Bush administration rules out any easing of blockade

Campaign News | Thursday, 25 January 2007

Cuban born commerce secretary keeps up hard line

WASHINGTON, USA: US Commerce Secretary, Carlos Gutierrez, has ruled out any easing of the US trade and travel embargo on Cuba until after all remnants of the Fidel Castro regime are removed from power.

Gutierrez, who came to the US in 1960 as his family fled Cuba after Castro came to power, said Castro's frail health and the prospect for political change in the island nation make this the wrong time to adjust restrictions on American trade, investment or travel.

"We should not change our policy, we should not change our law, especially now that there is change in the air," Gutierrez said in an interview in Washington on Wednesday. "We have seen over a long period of time that there is real wisdom in our policy."

At stake is a potential $1 billion-a-year export market for US farm and other goods, the rebirth of a tourist haven for Americans and the end of almost five-decades of diplomatic isolation between countries separated by a 112-mile waterway.

Gutierrez, who has taken the lead on Cuban policy within the Bush administration, signaled Wednesday that President George W. Bush will resist efforts by lawmakers to allow more visits or commerce with the socialist country. The US has restricted trade since Castro's regime confiscated farms and businesses owned by US companies after taking power in 1959.

Castro, 80, ceded power to his brother Raul on July 31 last year as he underwent surgery and treatment for intestinal problems. Venezuelan President Hugo Chavez said January 17 that Castro's health is in a "delicate situation" following three surgeries on his large intestine.

In December, Raul Castro proposed direct talks with the US to try to end almost five decades of diplomatic tensions.

The US dismissed the offer. Gutierrez, 53, called Raul Castro Fidel's "most loyal disciple," and said he won't change the socialist economy or political system in Cuba.

As Commerce Secretary, Gutierrez has stumped for opening markets with nominally socialist countries such as China, arguing that commercial ties have led to economic development, adult literacy and reduced poverty. Cuba is a different case, he said Wednesday.

"Cuba is one of the two most restrictive economies in the world," he said. "Would we want Americans to travel to North Korea? Cuba is like North Korea."

The restrictions on trade and investment mean companies such as Irving, Texas-based Exxon Mobil Corp. can't bid on Cuban offshore oil tracts, agribusiness giants such as Decatur, Illinois-based Archer-Daniels-Midland Co. face restrictions on wheat sales, and Miami-based Royal Caribbean Cruises Ltd can't send their cruise ships to Havana.

Still, Gutierrez said he isn't getting telephone calls from US companies arguing that the commercial restrictions should end.

"There are so many places in the world to do business, so many places in the world that welcome US companies and US investment," he said. "Before Castro and his people were declared Marxist-Leninists, they were declared anti-Americans. These folks hate us."
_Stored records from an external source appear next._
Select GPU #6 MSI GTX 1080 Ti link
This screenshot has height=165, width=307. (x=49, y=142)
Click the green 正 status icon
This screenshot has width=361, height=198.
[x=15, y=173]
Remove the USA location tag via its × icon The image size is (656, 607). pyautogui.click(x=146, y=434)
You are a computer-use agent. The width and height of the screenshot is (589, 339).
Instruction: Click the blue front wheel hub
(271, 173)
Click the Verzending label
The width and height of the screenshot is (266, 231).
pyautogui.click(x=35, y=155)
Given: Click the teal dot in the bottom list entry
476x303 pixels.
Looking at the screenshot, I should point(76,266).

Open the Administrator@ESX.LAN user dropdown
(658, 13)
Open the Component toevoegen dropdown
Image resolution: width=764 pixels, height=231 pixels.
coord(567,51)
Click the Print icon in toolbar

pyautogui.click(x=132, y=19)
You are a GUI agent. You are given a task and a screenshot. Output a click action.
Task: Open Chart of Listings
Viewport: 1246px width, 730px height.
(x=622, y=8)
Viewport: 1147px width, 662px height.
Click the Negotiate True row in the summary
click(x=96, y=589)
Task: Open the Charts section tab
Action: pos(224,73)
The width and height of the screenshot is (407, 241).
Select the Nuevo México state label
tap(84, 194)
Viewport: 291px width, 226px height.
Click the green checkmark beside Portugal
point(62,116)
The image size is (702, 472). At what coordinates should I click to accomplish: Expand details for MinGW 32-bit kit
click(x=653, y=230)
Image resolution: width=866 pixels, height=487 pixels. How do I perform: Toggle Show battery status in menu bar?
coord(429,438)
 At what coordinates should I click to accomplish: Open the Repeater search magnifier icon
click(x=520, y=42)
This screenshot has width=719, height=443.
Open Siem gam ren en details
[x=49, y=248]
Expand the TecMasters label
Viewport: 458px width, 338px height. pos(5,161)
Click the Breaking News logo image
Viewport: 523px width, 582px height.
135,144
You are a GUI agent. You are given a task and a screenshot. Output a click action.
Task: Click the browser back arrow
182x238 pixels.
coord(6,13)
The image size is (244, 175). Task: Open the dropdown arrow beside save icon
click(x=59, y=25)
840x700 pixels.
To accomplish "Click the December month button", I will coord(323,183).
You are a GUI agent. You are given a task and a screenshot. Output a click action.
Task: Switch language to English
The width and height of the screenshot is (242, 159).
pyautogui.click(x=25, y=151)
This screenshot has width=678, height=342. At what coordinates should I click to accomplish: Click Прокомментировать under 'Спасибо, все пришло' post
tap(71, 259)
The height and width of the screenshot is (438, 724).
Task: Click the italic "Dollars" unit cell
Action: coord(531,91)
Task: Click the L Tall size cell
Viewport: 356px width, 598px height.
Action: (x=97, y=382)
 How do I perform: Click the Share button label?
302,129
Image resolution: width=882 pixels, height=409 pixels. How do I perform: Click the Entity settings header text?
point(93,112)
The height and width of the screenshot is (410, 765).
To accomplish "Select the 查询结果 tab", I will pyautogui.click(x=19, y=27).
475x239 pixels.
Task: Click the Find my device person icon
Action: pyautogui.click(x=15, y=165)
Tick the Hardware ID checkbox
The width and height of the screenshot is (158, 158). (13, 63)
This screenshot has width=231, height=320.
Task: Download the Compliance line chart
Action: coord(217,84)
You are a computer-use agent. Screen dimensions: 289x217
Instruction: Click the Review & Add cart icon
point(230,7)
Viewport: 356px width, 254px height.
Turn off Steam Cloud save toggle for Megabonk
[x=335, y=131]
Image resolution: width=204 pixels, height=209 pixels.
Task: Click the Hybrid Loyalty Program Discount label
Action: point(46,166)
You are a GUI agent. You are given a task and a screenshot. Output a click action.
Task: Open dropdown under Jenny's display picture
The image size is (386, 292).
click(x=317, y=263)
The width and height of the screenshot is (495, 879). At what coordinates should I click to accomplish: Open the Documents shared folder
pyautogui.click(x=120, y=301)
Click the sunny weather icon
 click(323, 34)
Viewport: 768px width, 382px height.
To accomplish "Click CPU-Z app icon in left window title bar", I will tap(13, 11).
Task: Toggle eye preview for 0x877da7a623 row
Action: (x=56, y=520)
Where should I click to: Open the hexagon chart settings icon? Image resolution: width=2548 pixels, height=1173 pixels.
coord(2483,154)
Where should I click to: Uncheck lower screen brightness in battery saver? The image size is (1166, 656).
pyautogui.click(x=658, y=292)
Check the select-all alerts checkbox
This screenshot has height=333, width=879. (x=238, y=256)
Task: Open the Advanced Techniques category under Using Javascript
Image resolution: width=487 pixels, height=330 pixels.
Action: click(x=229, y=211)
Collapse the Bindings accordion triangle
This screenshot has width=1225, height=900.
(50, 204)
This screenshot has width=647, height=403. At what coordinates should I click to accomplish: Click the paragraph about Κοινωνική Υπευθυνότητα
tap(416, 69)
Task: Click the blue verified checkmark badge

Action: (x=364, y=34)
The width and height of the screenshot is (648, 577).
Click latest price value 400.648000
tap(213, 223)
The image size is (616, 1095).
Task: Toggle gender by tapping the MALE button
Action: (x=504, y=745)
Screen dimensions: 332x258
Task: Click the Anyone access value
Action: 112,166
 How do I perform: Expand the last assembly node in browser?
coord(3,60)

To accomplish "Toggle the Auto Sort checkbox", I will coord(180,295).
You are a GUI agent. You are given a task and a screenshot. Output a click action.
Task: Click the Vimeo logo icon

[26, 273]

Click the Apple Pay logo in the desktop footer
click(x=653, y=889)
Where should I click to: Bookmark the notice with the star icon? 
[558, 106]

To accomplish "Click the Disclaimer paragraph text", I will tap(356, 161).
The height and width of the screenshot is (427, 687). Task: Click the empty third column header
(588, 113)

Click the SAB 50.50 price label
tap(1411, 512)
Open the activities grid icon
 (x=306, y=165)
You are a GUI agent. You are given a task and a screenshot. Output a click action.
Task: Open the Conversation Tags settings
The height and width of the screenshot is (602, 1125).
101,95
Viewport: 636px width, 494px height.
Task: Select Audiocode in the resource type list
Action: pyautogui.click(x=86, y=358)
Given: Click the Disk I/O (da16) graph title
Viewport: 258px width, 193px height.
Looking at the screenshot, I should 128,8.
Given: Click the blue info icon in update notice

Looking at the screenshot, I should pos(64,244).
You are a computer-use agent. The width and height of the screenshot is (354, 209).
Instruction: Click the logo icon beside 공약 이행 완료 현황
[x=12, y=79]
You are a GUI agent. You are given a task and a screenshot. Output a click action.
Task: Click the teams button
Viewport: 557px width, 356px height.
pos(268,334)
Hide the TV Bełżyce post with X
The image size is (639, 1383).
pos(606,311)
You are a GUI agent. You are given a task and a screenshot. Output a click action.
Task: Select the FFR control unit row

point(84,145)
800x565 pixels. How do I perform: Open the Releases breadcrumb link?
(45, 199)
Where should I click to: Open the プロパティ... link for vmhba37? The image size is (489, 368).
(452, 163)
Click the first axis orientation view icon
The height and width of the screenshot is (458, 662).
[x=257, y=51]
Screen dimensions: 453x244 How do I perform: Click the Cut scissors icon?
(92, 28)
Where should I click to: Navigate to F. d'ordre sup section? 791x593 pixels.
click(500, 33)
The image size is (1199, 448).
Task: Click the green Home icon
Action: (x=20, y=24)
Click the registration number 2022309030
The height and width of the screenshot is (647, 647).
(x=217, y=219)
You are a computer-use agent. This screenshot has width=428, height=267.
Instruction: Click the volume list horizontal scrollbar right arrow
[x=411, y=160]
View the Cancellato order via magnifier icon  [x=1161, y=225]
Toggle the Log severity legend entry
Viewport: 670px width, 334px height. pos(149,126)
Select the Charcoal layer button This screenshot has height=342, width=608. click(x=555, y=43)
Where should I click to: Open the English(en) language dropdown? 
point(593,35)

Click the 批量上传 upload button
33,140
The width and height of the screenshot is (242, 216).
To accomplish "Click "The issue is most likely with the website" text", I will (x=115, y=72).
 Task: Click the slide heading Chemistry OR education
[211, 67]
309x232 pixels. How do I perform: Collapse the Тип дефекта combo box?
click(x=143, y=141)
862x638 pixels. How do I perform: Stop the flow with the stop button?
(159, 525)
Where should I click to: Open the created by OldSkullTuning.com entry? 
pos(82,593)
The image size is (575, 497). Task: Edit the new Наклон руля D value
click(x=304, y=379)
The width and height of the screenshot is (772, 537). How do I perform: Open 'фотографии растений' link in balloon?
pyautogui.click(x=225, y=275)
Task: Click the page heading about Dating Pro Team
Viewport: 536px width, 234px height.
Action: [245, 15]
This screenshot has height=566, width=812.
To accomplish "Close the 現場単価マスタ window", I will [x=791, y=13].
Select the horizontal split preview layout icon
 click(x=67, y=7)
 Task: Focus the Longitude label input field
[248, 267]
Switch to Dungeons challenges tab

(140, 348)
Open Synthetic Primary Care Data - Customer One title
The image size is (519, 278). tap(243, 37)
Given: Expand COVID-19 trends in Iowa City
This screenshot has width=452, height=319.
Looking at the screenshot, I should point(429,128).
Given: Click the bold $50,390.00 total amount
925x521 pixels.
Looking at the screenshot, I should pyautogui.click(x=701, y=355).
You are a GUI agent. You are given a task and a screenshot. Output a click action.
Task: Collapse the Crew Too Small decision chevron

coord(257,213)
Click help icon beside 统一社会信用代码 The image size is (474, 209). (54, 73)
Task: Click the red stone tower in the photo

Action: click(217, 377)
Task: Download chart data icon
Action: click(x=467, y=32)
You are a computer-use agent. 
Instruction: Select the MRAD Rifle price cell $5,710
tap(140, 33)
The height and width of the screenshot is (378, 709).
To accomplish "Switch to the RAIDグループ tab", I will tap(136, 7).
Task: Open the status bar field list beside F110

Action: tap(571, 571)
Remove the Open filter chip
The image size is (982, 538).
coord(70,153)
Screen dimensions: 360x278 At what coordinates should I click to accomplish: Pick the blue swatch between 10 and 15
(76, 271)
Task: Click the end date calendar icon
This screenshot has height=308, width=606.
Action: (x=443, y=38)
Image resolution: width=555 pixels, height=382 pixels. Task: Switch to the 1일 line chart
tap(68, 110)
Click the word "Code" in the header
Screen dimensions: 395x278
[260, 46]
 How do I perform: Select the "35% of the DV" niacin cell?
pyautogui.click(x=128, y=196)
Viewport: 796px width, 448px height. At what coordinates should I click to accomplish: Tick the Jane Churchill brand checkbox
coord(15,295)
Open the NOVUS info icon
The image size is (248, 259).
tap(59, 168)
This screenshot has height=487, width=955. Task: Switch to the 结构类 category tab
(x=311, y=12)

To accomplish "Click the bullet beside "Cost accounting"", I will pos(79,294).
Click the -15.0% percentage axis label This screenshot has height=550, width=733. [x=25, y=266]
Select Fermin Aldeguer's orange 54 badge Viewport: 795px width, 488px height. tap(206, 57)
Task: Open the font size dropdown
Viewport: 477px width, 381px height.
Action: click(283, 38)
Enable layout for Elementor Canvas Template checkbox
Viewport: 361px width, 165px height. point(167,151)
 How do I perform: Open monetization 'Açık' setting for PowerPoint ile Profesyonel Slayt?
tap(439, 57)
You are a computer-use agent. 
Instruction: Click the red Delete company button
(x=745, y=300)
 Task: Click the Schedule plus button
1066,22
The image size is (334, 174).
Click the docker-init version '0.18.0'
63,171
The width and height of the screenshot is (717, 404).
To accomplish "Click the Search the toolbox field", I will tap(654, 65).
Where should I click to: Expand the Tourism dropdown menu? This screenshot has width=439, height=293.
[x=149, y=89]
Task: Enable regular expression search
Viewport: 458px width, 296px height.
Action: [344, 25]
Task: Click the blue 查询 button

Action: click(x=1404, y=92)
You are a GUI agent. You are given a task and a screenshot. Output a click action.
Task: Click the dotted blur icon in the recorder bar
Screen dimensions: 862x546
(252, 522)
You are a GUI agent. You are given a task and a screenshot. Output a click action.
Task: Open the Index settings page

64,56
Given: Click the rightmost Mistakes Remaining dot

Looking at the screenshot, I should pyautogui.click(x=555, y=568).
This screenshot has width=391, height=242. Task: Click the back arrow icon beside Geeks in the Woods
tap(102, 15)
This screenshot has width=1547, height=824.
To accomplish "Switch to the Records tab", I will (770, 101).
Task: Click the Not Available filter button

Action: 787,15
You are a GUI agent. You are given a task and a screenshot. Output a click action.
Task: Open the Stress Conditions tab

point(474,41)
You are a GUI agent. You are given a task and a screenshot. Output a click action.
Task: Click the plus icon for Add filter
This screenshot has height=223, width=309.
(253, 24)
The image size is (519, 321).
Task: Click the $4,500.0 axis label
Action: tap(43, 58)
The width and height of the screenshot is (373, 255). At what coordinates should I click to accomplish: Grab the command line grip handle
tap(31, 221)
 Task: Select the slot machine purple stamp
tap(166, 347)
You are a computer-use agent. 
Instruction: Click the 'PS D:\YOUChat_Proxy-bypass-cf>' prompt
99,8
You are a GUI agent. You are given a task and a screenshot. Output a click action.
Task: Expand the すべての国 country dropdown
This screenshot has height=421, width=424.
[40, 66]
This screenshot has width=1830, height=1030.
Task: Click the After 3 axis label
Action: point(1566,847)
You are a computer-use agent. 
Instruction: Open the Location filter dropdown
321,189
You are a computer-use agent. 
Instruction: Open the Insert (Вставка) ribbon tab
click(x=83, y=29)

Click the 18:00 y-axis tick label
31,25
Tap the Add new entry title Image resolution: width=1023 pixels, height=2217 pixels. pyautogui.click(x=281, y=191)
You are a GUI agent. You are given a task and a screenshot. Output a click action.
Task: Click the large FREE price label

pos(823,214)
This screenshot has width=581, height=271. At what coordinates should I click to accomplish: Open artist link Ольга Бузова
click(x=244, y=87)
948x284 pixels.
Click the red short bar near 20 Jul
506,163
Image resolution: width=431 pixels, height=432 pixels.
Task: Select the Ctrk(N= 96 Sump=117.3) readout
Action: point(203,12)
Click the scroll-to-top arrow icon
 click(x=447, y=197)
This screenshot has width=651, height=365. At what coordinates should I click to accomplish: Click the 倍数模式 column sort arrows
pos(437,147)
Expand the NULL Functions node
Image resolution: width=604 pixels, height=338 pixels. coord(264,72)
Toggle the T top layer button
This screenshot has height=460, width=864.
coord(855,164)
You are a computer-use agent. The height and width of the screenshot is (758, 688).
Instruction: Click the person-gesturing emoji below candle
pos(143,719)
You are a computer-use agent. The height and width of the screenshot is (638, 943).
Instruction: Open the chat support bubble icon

Analysts predict that the demise of Fidel Castro could lead to a move in Congress to weaken the embargo.

"I don't expect the end of the embargo for some time, but there could be easing in some areas," said Wayne Smith, director for the Cuba program at the Center for International Policy and the former chief of mission at the US Interests Section in Havana.

So far, the Bush administration has moved in the opposite direction, tightening a 2000 law that allowed agricultural sales, making it tougher to send money to family members in Cuba and clamping down on travel visas.